Type “ASMR” into Google’s search engine and it will throw out an estimated 96 million results, while the gently whispered YouTube videos inspired by the aural trend amass millions of views.
The increasingly popular phenomenon – autonomous sensory meridian response – is a sensation people experience in reaction to certain noises, such as whispering, brushing and tapping.
It is said to be similar to the tingling sensation felt when someone brushes their fingertips lightly against your skin – but in your brain.
A lavish amount of shaving cream, a softly spoken narrator and multiple microphones providing surround-sound of a man shaving his body is how Lynx entered the online world of ASMR:
“Shavetorials” by 72andSunny Amsterdam is the latest ad to tap into the popular trend.
But the Unilever brand isn’t the only one to have jumped on the “brain-orgasm” bandwagon. Here’s how other brands have experimented with the sensory craze.
Ikea ‘Oddly Ikea’
The quarter-of-an-hour-long video, by Ogilvy New York, meanders through a student’s dorm, highlighting products such as duvets and lamps, while asking viewers to listen to how nice it sounds when the bed sheets are smoothed. The brand captioned the digital spot on YouTube: “Let Ikea dorm room solutions relax you in our new oddly satisfying ASMR video.”
BBDO Beijing turned the “Silky smooth” tagline of chocolate brand Dove (Galaxy in the UK) into reality in a sensory-inspired series of ads. One spot reveals a woman unwrapping a chocolate bar, with a rustle of the packaging, before biting and chewing on a piece. Finally, she whispers: “The ultimate enjoyment should be as silky smooth as this.” Another film features a man grinding cacao beans to make the bar of chocolate.
Renault ‘A relaxing electric vehicle experience’
Renault teamed up with influencer ASMR Zeitgeist to promote its electric model, the Zoe. In the video on his YouTube channel, conceptualised by The Loft Publicis Conseil, ASMR Zeitgeist taps on the bonnet and strokes its interiors to highlight various areas of the car, before driving the vehicle, which makes a crackling sound as it crunches over dry leaves on the road.
Safeguard Phillipines ‘The wash’
A woman washes her dirty hands after preparing a meal in this video for the antibacterial soap-maker’s Filipino audience. The sound of vegetables being chopped and bubbles forming on her lathered hands is intense. It’s paired with extreme close-up shots of the product in use for maximum impact. Safeguard captioned the YouTube video: “Because handwashing has never been this relaxing.”
Pure Gold ‘The pure experience’
The brewer enlisted the help of Zoë Kravitz for its 2019 Super Bowl spot. The 45-second ad, by FCB Chicago, focuses on how pure the product is, drawing on the natural surroundings and emphasised by the sound of waves crashing against rocks and beer pouring into a glass, forming a foamy head as it bubbles.

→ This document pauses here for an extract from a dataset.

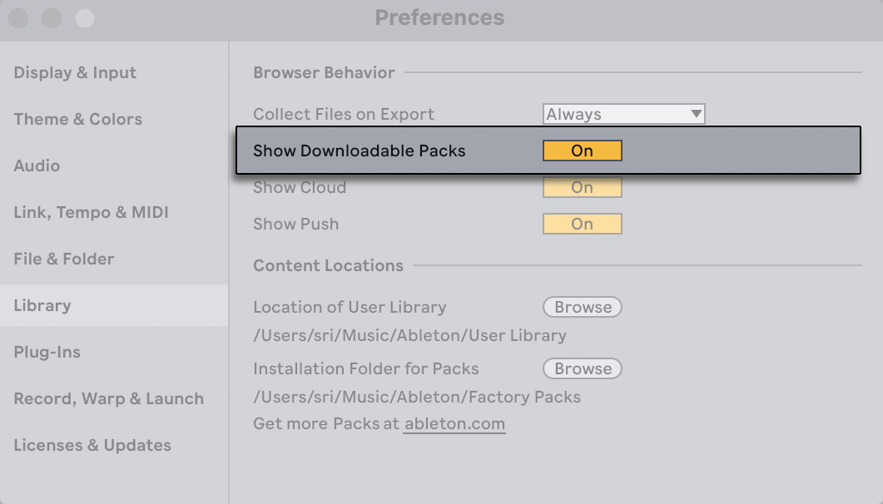Switch to Theme & Colors settings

Norrland Guld Ljus ‘The ear beer’
The Swedish alcoholic brand insists you enjoy its beer with your ear in a spot by Akestam Holst. The film, which was released on Spotify, YouTube and Apple Music, experiments with senses to get consumers as close as possible to feeling like they’re drinking the product.
KFC ‘Extra crispy’
The fast-food chain also joined forces with a celebrity for its experimental spot. Actor George Hamilton is the brand’s founder, Colonel Sanders, in this strange spot by Wieden & Kennedy Portland that sees him folding pocket squares while enjoying a bucket of the crispy stuff. Viewers can enjoy the contrasting sounds of silky fabric and chomping noises.
Netflix ‘Disjointed edition’
Netflix partnered actress Kathy Bates to poke fun at the craze with a two-and-a-half-minute video. In the trailer, which promotes Disjointed, a series about a cannabis lawyer, activist and long-time user, Bates eats (and subsequently spits out) a chocolate-coated pickled gherkin and says: “If you’re getting off to this, you’re a freak.”
Squarespace ‘Who is JohnMalkovich.com?’
Squarespace didn’t say its 2017 Super Bowl ad – which features actor John Malkovich talking close to a microphone and typing loudly on a computer – is ASMR-inspired. However, the most popular comments from viewers on the video suggest otherwise. Fabian Velasquez says: “This gave me ASMR tingles.” The spot was made by Squarespace and creative agency John X Hannes.